Early response to gibberellic acid of monophenolase (tyrosinase) activity in de-embryonated half-seeds of wheat

Abstract

A significant enhancement (7–8 fold) of monophenolase activity by GA 3 was observed in de-embryonated half-seeds of wheat after 2 hr of imbibition. This early response to GA 3 (2–12 hr) was apparent only after lowering the endogenous levels of phytohormone in wheat half-seeds by leaching. Cycloheximide (CHI, 20 μg/ml) failed to inhibit GA 3-stimulated (GA 3, 10 μM) monophenolase activity. This ruled out the requirement of de novo protein synthesis for the hormone-regulated activity of monophenolase. Abscisic acid (100 μM) effectively stopped the GA 3-mediated activation of monophenolase. Curiously, the early stimulatory response to GA 3 of monophenolase activity was completely mimicked by the administration of phosphate ions (Pi, 75 mM).
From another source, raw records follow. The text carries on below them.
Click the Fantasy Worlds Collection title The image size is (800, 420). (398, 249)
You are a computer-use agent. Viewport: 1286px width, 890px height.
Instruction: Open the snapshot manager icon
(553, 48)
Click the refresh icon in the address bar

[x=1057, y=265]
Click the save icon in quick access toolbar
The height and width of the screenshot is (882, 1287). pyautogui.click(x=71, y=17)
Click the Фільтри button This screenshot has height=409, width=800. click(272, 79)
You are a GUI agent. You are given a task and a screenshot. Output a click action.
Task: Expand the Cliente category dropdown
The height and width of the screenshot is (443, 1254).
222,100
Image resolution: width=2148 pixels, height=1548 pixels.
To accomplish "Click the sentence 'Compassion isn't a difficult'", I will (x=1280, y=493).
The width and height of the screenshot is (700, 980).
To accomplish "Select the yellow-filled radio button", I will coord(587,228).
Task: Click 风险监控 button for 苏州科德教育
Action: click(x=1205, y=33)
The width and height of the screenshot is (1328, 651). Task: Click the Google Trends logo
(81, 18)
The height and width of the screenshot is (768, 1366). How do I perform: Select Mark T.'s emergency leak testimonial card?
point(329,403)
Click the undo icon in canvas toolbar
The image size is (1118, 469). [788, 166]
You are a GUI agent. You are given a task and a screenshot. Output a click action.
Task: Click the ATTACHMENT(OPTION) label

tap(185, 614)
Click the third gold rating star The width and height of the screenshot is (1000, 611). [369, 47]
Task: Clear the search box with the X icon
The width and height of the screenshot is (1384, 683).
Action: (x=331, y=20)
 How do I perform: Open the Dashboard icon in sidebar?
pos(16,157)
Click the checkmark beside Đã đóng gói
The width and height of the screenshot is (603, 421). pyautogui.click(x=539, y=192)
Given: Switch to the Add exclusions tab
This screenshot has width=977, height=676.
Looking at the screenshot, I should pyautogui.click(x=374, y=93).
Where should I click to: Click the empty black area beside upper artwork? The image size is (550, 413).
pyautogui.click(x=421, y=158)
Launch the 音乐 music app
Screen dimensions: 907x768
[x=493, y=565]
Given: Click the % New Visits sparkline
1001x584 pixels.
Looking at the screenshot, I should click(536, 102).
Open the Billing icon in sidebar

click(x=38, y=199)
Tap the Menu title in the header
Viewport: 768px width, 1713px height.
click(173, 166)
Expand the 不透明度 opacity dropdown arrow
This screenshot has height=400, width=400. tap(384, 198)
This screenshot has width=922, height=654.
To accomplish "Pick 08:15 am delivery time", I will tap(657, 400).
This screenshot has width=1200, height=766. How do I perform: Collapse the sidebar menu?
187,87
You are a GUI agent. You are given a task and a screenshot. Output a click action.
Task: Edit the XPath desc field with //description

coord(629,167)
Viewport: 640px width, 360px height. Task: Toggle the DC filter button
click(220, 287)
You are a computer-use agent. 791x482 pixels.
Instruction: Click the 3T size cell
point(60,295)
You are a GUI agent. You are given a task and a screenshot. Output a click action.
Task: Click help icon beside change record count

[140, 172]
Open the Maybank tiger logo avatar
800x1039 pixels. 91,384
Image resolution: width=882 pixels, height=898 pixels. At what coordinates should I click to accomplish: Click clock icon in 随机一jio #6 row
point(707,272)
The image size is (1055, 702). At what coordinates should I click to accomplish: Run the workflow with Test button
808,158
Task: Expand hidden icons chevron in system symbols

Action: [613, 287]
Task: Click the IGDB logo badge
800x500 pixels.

Simultaneous addition of GA 3 and Pi to wheat half-seeds, however, showed no cumulative effect on the activation of monophenolase. Both GA 3 and Pi activated monophenolase exhibited altered molecular properties, in terms of shift in the pH optimum of enzyme activity towards alkalinity (pH 9.0) and relatively increased thermostability of the enzyme at 50°. Molecular sieving of the enzyme fraction on Sephacryl S-200 revealed a single molecular form of monophenolase ( M r 45 000) both in control and GA 3-treated wheat half-seeds during the first 12 hr of imbibition. This indicated that the activation of monophenolase by GA 3 is due to some structural modification of the enzyme without its oligomerization. We envisage that the modulation of monophenolase activity by GA 3 during early imbibition of wheat half-seeds is a true primary response to the phytohormone.